New York Times Op-Ed: A Case For Tolerating E-Cigs
An op-ed ran in the New York Times Monday of this week (Dec. 9th) about the electronic cigarettes debate. The piece came from two sociomedical sciences (public health) professors and makes quite a case for the support and flexible regulation of electronic cigarettes. In particular, they argue that as good as they appear to be, forcing them out of sight is counterproductive to anti-smoking efforts.
Amy Fairchild and James Colgrove are professors at the Mailman School of Public Health at Columbia and it seems clear based on their piece that they took their time reaching the conclusion that electronic cigarettes should be supported rather than banned or harshly regulated. ”No one believes nicotine addiction is a good thing, and our qualified support for e-cigarettes is not one we reach lightly,” they say.
You can and should read the op-ed right here.

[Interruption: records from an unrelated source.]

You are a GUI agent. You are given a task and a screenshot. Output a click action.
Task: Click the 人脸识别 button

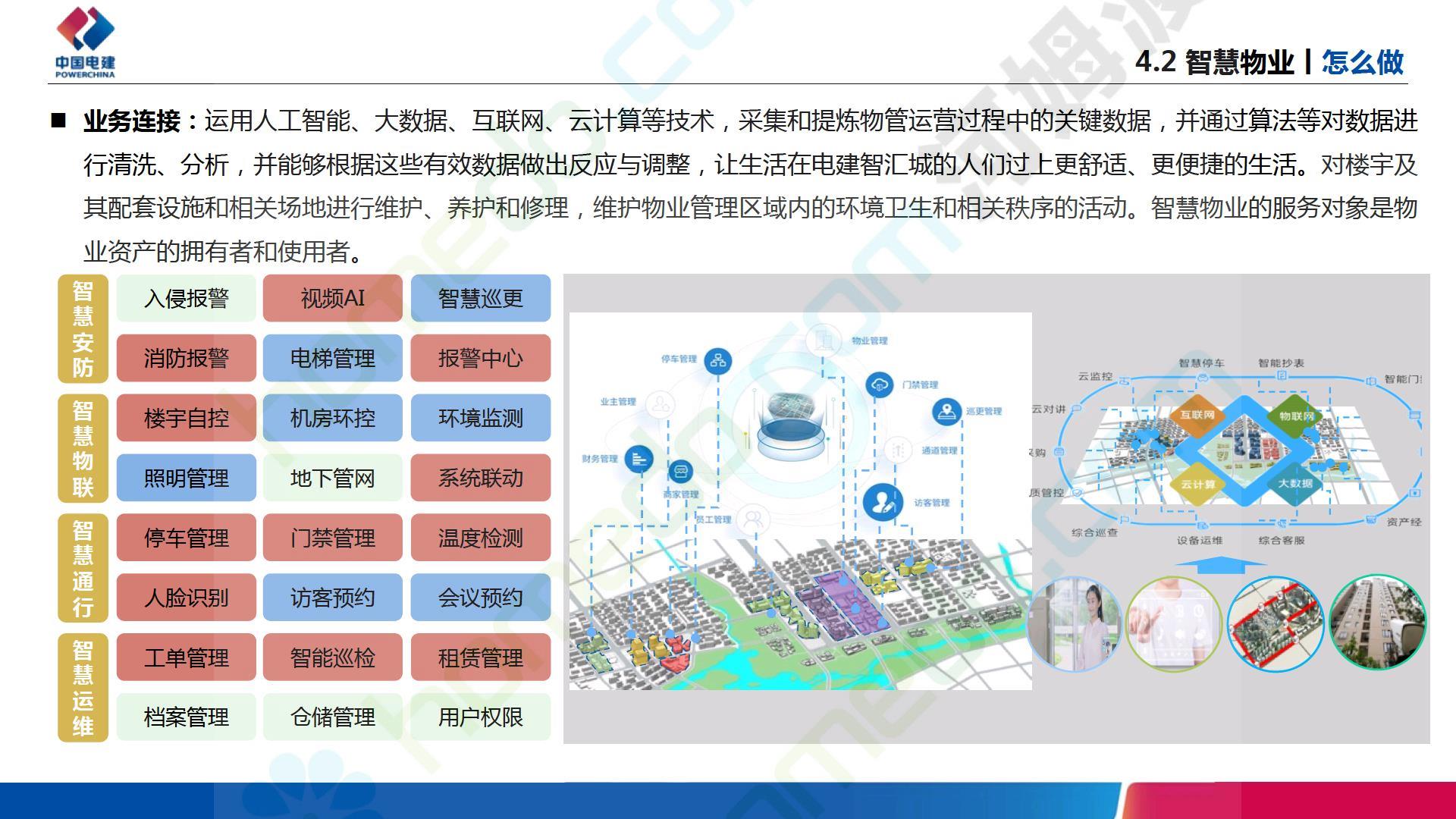tap(186, 598)
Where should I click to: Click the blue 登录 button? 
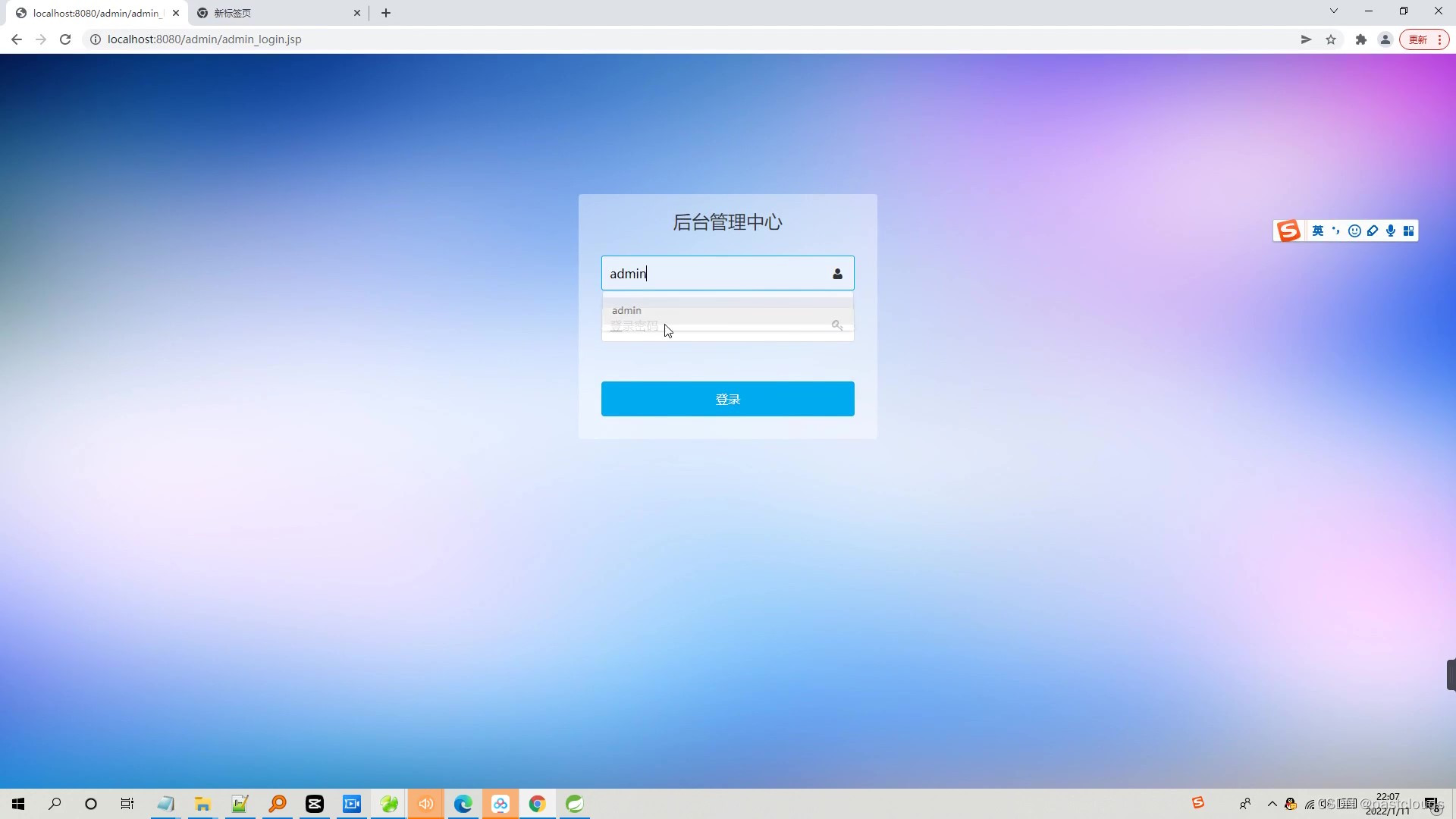[727, 399]
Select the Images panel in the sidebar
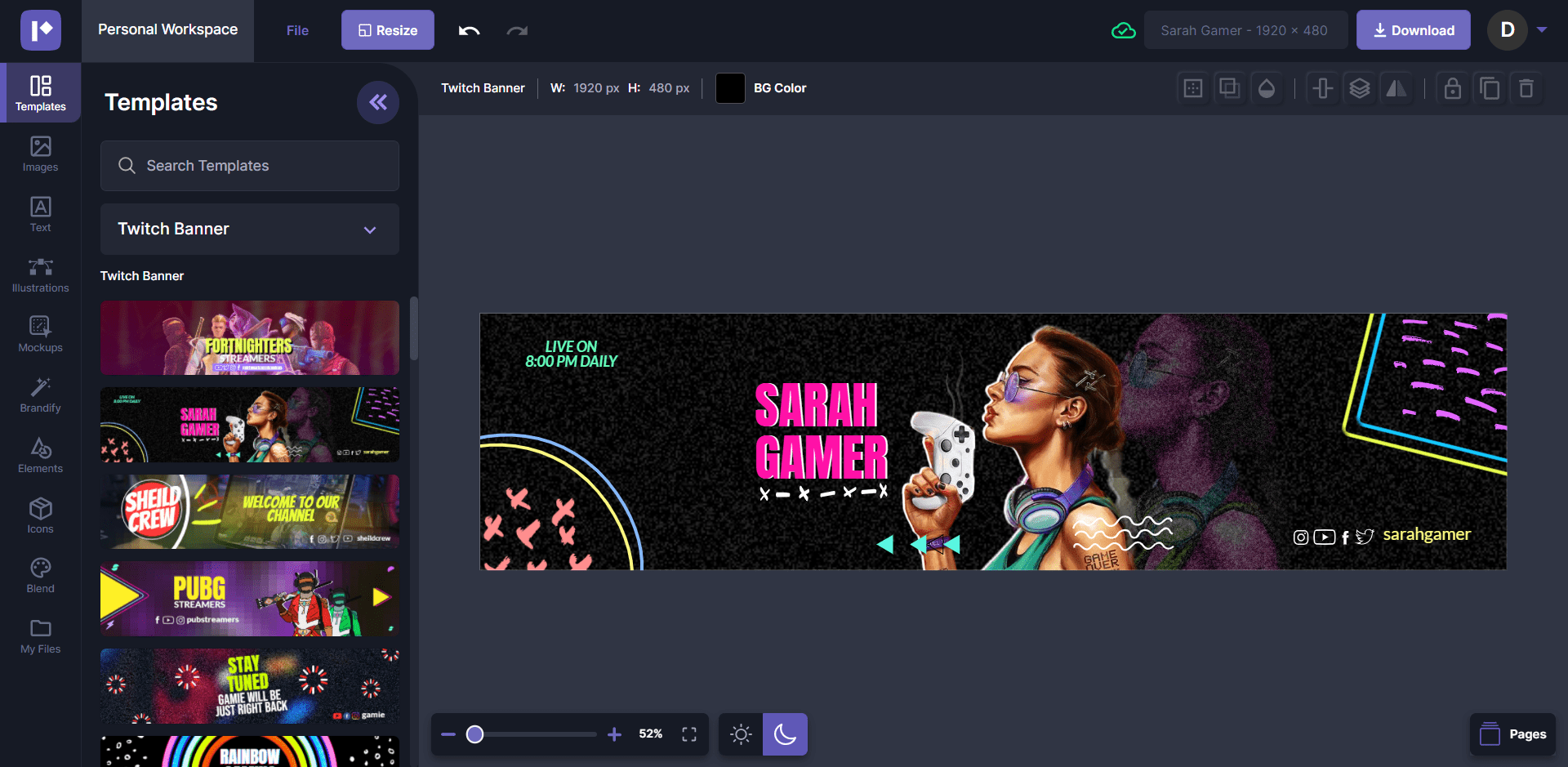The height and width of the screenshot is (767, 1568). [x=40, y=154]
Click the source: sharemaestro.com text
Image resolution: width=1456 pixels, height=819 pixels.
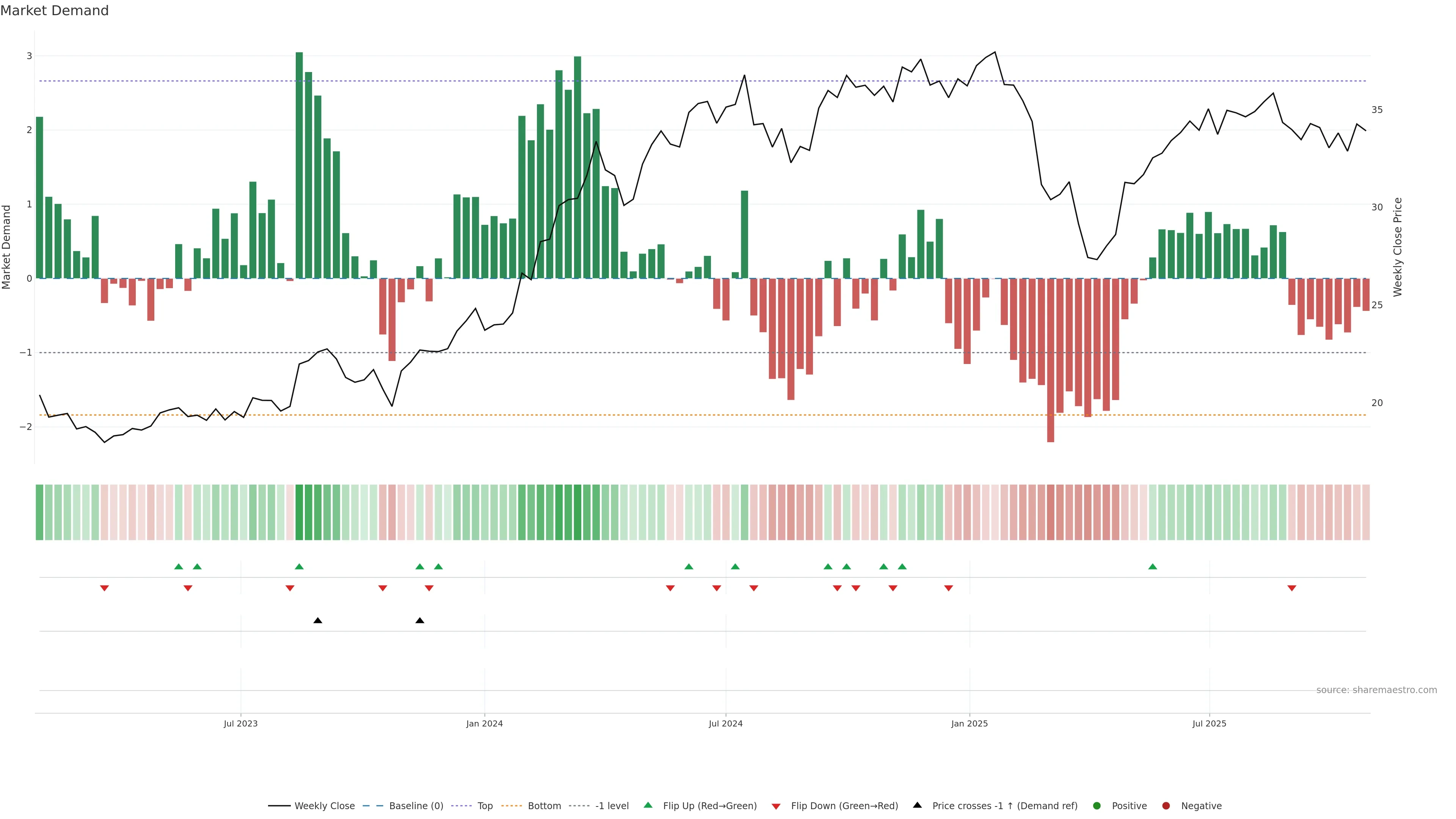tap(1376, 690)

Fairchild and Colgrove do a really good job of explaining why regulators are having such a hard time with the electronic cigarette debate — and it’s not simply that they look like conventional smokes. The issues stem largely from 1980′s when it became apparent that tobacco companies had lied about the dangers of smoking for decades and was not acting in good faith with regulator efforts to turn smokers towards a reduced risk option — e-cigs with less tar and less nicotine.
The ultimate conclusion was that the tobacco industry couldn’t be trusted to produce and sell a lower harm option to smokers. Despite those conclusions being reached roughly 3 decades ago, many regulators aren’t really willing to revisit those issues and consider that e-cigs might be something different.
In short, regulators truely believe that There is not such thing as a safer cigarette as stated by the American Heart Association head put it in 2000. But they never could have imagined a technological electronic cigarette that offered the experience without the smoke.
Perhaps the most intriguing and telling line of the entire piece is how the pair sum up the reduced harm movement — which came mostly to a standstill in the 80′s due to tobacco company dishonesty.
The historical mistake was not the pursuit of a safer cigarette, but championing that cause with dishonest partners.
It’s pieces like this that will gradually grow public awareness of the debate and turn many figures to the side of support over prohibition. It’s taking a while, but it always helps to have truth on your side.